(Information supplied)

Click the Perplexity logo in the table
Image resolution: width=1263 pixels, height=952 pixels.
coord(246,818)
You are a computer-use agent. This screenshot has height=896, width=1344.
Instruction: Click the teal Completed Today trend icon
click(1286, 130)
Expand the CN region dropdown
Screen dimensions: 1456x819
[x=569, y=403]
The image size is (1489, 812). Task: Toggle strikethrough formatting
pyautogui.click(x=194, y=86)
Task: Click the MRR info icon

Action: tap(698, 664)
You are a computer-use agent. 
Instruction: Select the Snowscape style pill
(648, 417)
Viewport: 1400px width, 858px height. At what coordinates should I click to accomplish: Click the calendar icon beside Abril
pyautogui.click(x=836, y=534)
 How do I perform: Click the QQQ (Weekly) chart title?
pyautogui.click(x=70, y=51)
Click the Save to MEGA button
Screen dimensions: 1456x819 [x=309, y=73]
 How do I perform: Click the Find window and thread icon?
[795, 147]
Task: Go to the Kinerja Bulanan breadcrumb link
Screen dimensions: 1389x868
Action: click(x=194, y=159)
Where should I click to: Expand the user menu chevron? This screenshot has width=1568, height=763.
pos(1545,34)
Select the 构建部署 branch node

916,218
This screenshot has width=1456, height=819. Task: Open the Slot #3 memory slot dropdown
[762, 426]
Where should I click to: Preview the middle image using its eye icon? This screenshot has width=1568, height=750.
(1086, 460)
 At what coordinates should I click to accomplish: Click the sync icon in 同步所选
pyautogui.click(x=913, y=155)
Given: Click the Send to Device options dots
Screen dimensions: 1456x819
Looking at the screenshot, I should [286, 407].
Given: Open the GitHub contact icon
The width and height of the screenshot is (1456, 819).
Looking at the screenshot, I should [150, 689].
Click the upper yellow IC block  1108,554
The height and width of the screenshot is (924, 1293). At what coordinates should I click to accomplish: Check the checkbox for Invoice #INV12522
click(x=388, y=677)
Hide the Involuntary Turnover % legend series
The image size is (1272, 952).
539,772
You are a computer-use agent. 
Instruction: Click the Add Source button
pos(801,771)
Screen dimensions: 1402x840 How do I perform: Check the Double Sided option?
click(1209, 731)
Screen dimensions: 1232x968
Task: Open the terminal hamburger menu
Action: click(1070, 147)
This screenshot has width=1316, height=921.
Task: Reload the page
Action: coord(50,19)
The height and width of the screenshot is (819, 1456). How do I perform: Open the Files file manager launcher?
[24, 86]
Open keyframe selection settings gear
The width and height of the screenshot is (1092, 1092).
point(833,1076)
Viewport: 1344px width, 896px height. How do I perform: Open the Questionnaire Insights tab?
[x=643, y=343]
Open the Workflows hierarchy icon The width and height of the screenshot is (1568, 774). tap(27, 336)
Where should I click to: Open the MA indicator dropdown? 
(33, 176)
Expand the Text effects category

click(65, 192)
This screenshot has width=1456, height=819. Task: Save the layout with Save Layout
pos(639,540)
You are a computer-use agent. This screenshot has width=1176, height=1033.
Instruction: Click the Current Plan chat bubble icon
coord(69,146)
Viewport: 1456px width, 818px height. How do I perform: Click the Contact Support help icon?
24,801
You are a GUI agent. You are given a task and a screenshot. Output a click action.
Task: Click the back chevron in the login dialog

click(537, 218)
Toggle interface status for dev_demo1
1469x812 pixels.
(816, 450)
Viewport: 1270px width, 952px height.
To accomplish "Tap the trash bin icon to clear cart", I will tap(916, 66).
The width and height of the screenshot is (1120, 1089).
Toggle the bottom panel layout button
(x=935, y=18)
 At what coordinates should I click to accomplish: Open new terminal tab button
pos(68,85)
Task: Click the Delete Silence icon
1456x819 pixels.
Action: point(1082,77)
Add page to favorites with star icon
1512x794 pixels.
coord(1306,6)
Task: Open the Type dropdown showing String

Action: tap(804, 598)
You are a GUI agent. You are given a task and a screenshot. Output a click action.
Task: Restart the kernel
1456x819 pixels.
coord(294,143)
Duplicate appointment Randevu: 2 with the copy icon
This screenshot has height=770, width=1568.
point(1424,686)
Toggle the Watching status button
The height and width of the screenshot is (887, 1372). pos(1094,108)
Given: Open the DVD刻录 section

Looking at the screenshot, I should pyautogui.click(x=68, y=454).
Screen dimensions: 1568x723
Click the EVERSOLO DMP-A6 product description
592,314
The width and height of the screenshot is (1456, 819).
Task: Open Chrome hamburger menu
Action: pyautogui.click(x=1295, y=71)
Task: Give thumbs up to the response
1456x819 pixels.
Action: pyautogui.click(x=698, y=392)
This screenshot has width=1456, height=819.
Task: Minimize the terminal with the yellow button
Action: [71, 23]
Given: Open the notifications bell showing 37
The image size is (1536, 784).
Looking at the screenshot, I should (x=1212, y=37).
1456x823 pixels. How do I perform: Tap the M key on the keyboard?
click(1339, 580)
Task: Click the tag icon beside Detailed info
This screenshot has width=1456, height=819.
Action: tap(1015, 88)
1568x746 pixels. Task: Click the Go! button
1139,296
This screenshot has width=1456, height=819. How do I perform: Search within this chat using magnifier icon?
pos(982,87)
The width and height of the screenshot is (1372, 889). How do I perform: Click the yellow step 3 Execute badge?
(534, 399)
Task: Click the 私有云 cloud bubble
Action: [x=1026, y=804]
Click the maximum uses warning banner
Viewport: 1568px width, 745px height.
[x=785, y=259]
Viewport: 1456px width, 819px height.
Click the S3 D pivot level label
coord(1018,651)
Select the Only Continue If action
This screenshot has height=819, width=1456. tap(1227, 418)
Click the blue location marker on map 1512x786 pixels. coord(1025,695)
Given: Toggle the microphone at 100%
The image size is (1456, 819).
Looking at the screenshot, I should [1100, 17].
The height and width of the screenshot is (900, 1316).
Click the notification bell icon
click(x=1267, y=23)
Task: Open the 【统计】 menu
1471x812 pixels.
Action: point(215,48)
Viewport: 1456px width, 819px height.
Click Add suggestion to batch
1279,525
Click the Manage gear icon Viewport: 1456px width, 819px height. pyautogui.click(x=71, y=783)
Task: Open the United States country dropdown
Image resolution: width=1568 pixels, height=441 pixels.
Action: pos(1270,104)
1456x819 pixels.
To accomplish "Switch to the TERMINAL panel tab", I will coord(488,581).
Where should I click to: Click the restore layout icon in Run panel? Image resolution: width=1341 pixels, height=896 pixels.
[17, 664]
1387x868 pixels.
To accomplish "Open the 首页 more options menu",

(End Information supplied)

» **Problem requirements**: Of the lines above, extract only those from the line with "Viewport: 1456px width, 818px" to the line with "Given: Open the notifications bell showing 37", both included, exactly as written.

» **Reply to the exercise**:
Viewport: 1456px width, 818px height. How do I perform: Click the Contact Support help icon?
24,801
You are a GUI agent. You are given a task and a screenshot. Output a click action.
Task: Click the back chevron in the login dialog

click(537, 218)
Toggle interface status for dev_demo1
1469x812 pixels.
(816, 450)
Viewport: 1270px width, 952px height.
To accomplish "Tap the trash bin icon to clear cart", I will tap(916, 66).
The width and height of the screenshot is (1120, 1089).
Toggle the bottom panel layout button
(x=935, y=18)
 At what coordinates should I click to accomplish: Open new terminal tab button
pos(68,85)
Task: Click the Delete Silence icon
1456x819 pixels.
Action: point(1082,77)
Add page to favorites with star icon
1512x794 pixels.
coord(1306,6)
Task: Open the Type dropdown showing String

Action: tap(804, 598)
You are a GUI agent. You are given a task and a screenshot. Output a click action.
Task: Restart the kernel
1456x819 pixels.
coord(294,143)
Duplicate appointment Randevu: 2 with the copy icon
This screenshot has height=770, width=1568.
point(1424,686)
Toggle the Watching status button
The height and width of the screenshot is (887, 1372). pos(1094,108)
Given: Open the DVD刻录 section

Looking at the screenshot, I should pyautogui.click(x=68, y=454).
Screen dimensions: 1568x723
Click the EVERSOLO DMP-A6 product description
592,314
The width and height of the screenshot is (1456, 819).
Task: Open Chrome hamburger menu
Action: pyautogui.click(x=1295, y=71)
Task: Give thumbs up to the response
1456x819 pixels.
Action: pyautogui.click(x=698, y=392)
This screenshot has width=1456, height=819.
Task: Minimize the terminal with the yellow button
Action: [71, 23]
Given: Open the notifications bell showing 37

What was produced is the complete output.